» Yang Harus Dikerjakan
Tuliskan kembali seluruh baris catatan di bawah ini tanpa mengubah satu karakter pun.
━━━━
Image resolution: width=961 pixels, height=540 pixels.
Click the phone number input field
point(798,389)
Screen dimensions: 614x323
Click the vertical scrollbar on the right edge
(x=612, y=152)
━━━━
» Jawaban Tugas
Image resolution: width=961 pixels, height=540 pixels.
Click the phone number input field
point(798,389)
Screen dimensions: 614x323
Click the vertical scrollbar on the right edge
(x=612, y=152)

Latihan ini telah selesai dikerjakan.